Can I use Suno music in youtube videos?
Yes, if you made the song on a paid plan. As of 2026-07, Pro ($10/month) and Premier ($30/month) subscribers own their tracks and can use them in monetized YouTube videos. Free-plan songs are owned by Suno and allowed for personal, non-commercial use only, so avoid them on monetized channels.
Why — the first-principles explanation
YouTube pays creators through ads, and any monetized video counts as commercial use. So the real question is whether your Suno song carries commercial rights. That depends entirely on the plan you used when you generated it.
On the free plan, Suno keeps ownership and grants only non-commercial use. A hobby video you never monetize is fine, but the moment ads run, you're technically using the song commercially without the right to. On a paid plan (Pro or Premier), you own the song and get a commercial-use license, so background music, intros, and full soundtracks in monetized videos are all allowed.

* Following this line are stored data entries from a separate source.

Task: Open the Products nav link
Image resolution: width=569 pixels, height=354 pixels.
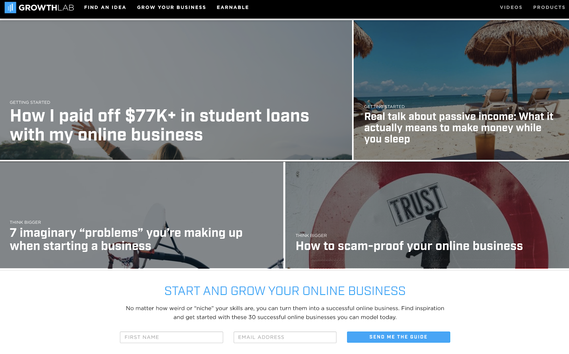Action: coord(549,7)
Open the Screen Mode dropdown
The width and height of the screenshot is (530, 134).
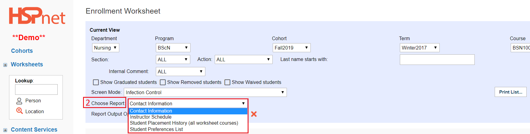tap(205, 92)
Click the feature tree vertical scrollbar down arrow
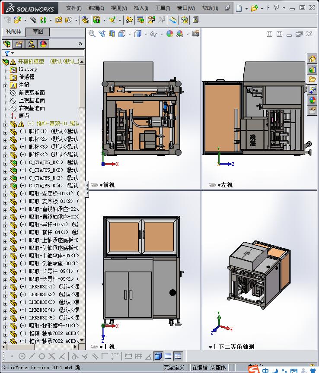Image resolution: width=319 pixels, height=373 pixels. tap(82, 341)
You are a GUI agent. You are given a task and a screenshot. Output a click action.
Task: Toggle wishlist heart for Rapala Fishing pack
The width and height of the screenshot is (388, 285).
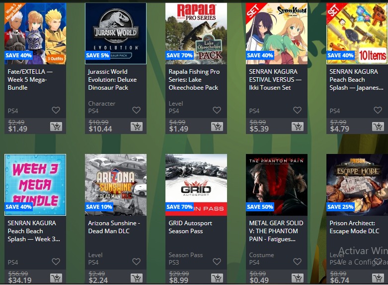[217, 110]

There's also YouTube's Content ID system to understand. Because AI songs can sound similar and other people may upload the same or similar Suno tracks, occasionally a false copyright claim appears. Since you hold Suno's commercial license, you can usually dispute these. Keeping proof of your subscription dates and the original file makes disputes easy to resolve.
An example that makes it click
Imagine background music like paint for your video. Free-plan paint comes with a sticker that says "home use only, don't sell." You can decorate your own room, but you can't paint a shop you're charging customers to enter. Paid-plan paint comes with a receipt saying "yours to use anywhere, including the shop." A monetized YouTube video is the shop, so you want the paid receipt, not the home-use sticker.
How to do it
- Generate your music while subscribed to Suno Pro or Premier so it carries commercial rights.

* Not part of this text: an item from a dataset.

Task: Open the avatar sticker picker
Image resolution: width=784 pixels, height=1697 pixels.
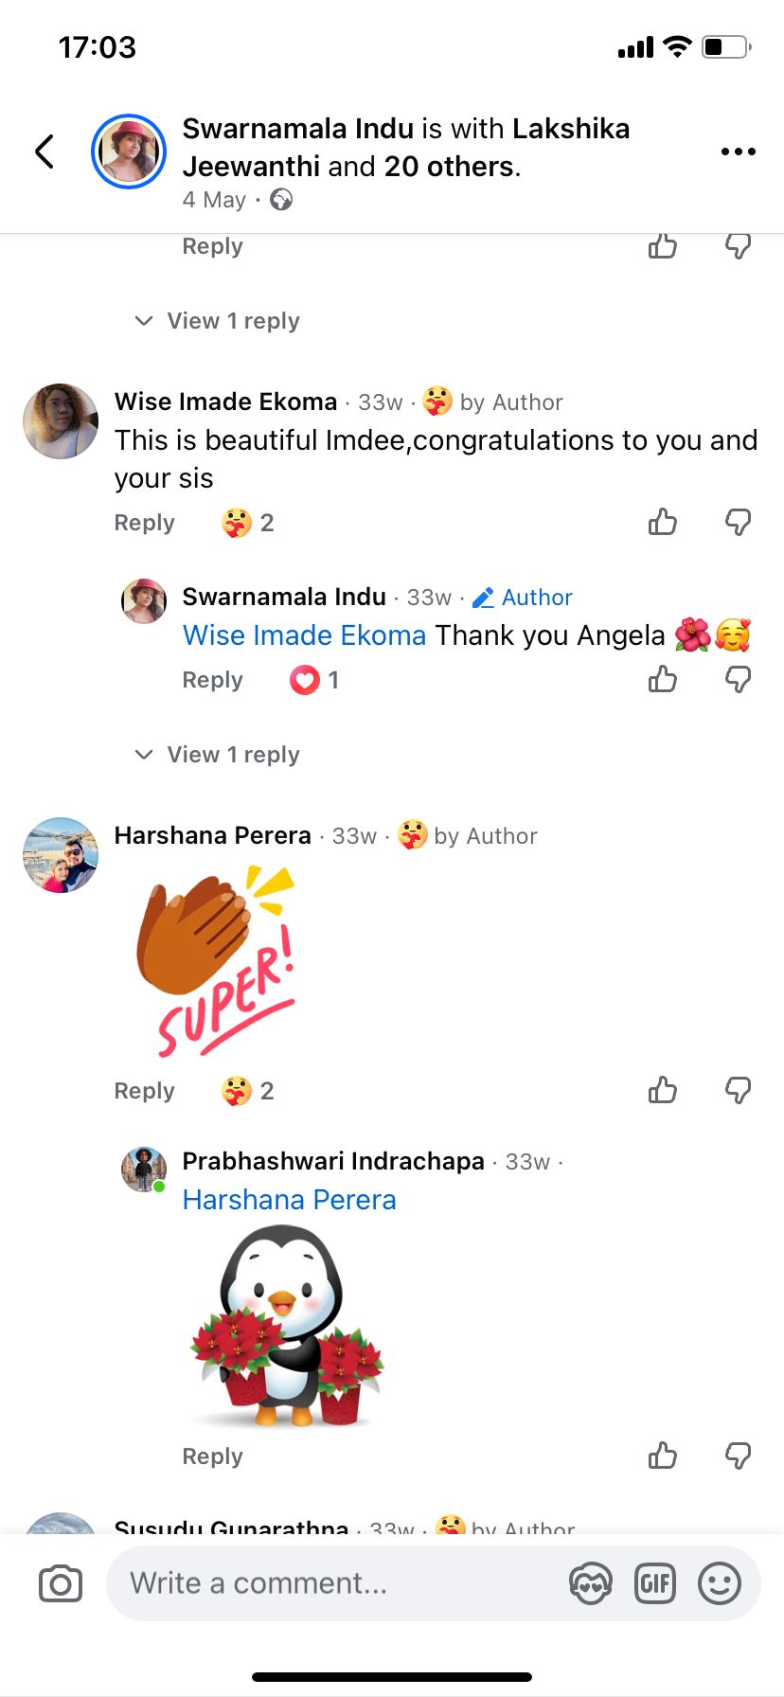Action: click(591, 1583)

- Download the finished track as MP3 or WAV from the triple-dot menu.
- Add the audio to your video editor and sync it with your footage.

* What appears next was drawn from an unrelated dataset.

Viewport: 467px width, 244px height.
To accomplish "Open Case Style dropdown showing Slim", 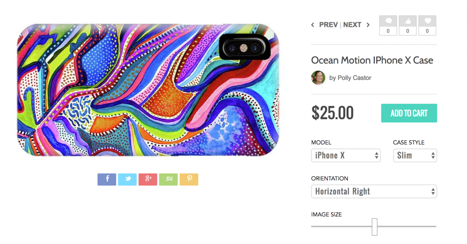I will 415,155.
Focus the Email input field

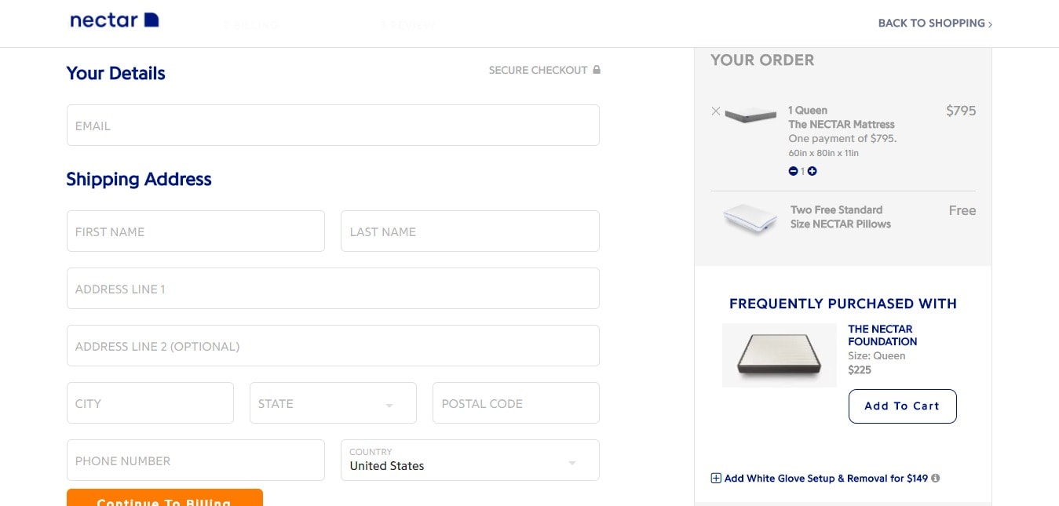333,126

- Upload to YouTube; you can safely enable monetization.
- If a Content ID claim appears, dispute it and reference your Suno commercial license and subscription dates.
Key facts
- Monetized YouTube videos count as commercial use, which requires a paid Suno plan.
- Pro ($10/month) and Premier ($30/month) subscribers own their songs and get commercial-use rights (as of 2026-07).
- Free-plan songs are owned by Suno and limited to non-commercial use.
- Songs made on the free plan don't gain commercial rights even if you later upgrade.
- Suno lets you download tracks as MP3, WAV, or video files for editing.
Generate full songs — vocals and instruments — from a text prompt.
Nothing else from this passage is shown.